* WORK TO COMPLETE:
[A] Quote the passage of the yellow van forum thread between "## Janeyjane (Aug" and "jogguk (Aug 6, 2009)", inclusive.
[B] Extend the forum thread about the new yellow van, beginning after its final post.

* PAGE EXTRACT:
# My new (Yellow) Van



## Janeyjane (Aug 6, 2009)

Hi

Sorry if I bored people trying to find the 'right' new van a few months back but I finally found and bought it/him/her last month.  Managed to get the main things: short wheel base van conversion, with onboard shower, but had to compromise on no onboard waste water tank.  Been out twice in it so far, but 'rain stopped play' this week :-(  Anyway, pics below.  Let me know any suggestions for names 

Jane


----------



## jogguk (Aug 6, 2009)

Janeyjane said:


> Hi
> 
> Sorry if I bored people trying to find the 'right' new van a few months back but I finally found and bought it/him/her last month.  Managed to get the main things: short wheel base van conversion, with onboard shower, but had to compromise on no onboard waste water tank.  Been out twice in it so far, but 'rain stopped play' this week :-(  Anyway, pics below.  Let me know any suggestions for names
> 
> Jane




Is there any space under the floor for an underslung waste tank?

How about "Buttercup" or "Butterscotch" or "Maggie" (magnolia) if female

"Custer" (custard) male  ummm stuck now

John


----------



## JoandNick (Aug 7, 2009)

Well it looks a very clean smart van/camper all the best with it.


----------



## Deleted member 3802 (Aug 7, 2009)

wots in a name if its the right SPOT will it MATTER


----------



## MikeH (Aug 7, 2009)

Looks a bit like mine - but neater!  I`m amazed you got a shower in a short wheel base Pug/Cit/Fiat whichever it is.


----------



## scotsy (Aug 7, 2009)

That looks lovely


----------



## slickmouse (Aug 8, 2009)

* RAW DATA:

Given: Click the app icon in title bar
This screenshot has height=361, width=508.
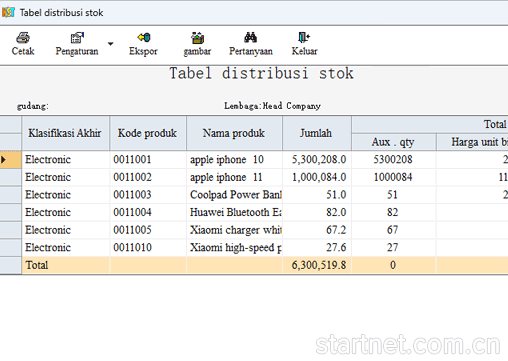Looking at the screenshot, I should pos(8,12).
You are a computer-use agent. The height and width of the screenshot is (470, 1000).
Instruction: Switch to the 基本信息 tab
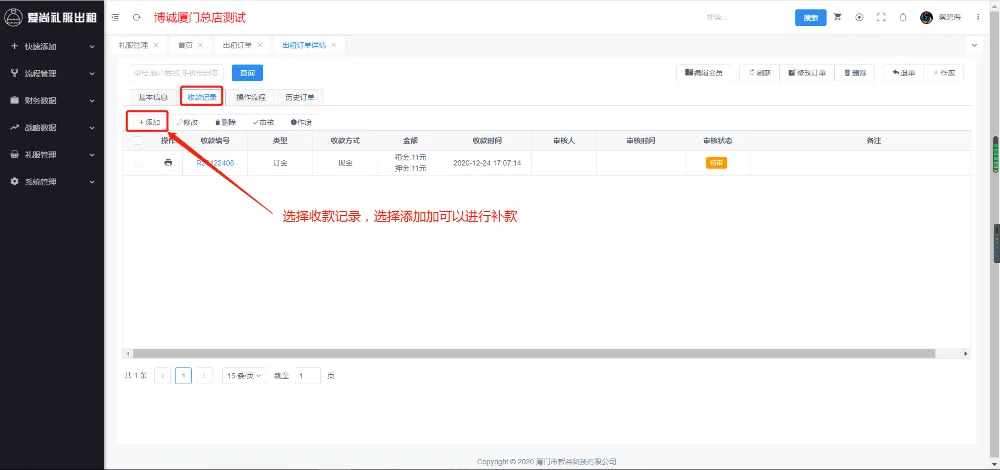152,97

* RESPONSES PER TASK:
[A]
## Janeyjane (Aug 6, 2009)

Hi

Sorry if I bored people trying to find the 'right' new van a few months back but I finally found and bought it/him/her last month.  Managed to get the main things: short wheel base van conversion, with onboard shower, but had to compromise on no onboard waste water tank.  Been out twice in it so far, but 'rain stopped play' this week :-(  Anyway, pics below.  Let me know any suggestions for names 

Jane


----------



## jogguk (Aug 6, 2009)

[B]
Please dont name it! I cant stand it when people do that  mines is the Hulk


----------



## Janeyjane (Aug 8, 2009)

MikeH said:


> Looks a bit like mine - but neater!  I`m amazed you got a shower in a short wheel base Pug/Cit/Fiat whichever it is.



Yayyy!!  

It's a miracle of engineering.  It looks like they have transplanted an old caravan into the 'van, to be honest, so they've just used whatever they had and luckily they had a wet room.  It is truly tiny; you have to open the vanity unit doors to make room for your knees when you sit on the loo, for example!!  Though, I ain't exactly small, but I can still manage a reasonale shower.  Perfect for wild camping when you're a hygeine freak 

Did you put the decals on your van?  There are some light scratches on the side of mine, which I'd hoped would polish out, but no such luck.  Decals seem like the next best thing, but would need to cover specific areas.  The ones on your van look pretty close to what I'd need!

Jane


----------



## MikeH (Aug 8, 2009)

I really like it, though yours has a higher roof than mine. I was thinking of rigging up an outside shower (seriously!) but I dont think anyone passing by would appreciate the display  LOL

Yes, I designed those decals. My van has loads of dents, scratches etc and part of the design brief was to hide and disguise as much as possible.


----------



## Janeyjane (Aug 8, 2009)

MikeH said:


> I really like it, though yours has a higher roof than mine. I was thinking of rigging up an outside shower (seriously!) but I dont think anyone passing by would appreciate the display  LOL
> 
> Yes, I designed those decals. My van has loads of dents, scratches etc and part of the design brief was to hide and disguise as much as possible.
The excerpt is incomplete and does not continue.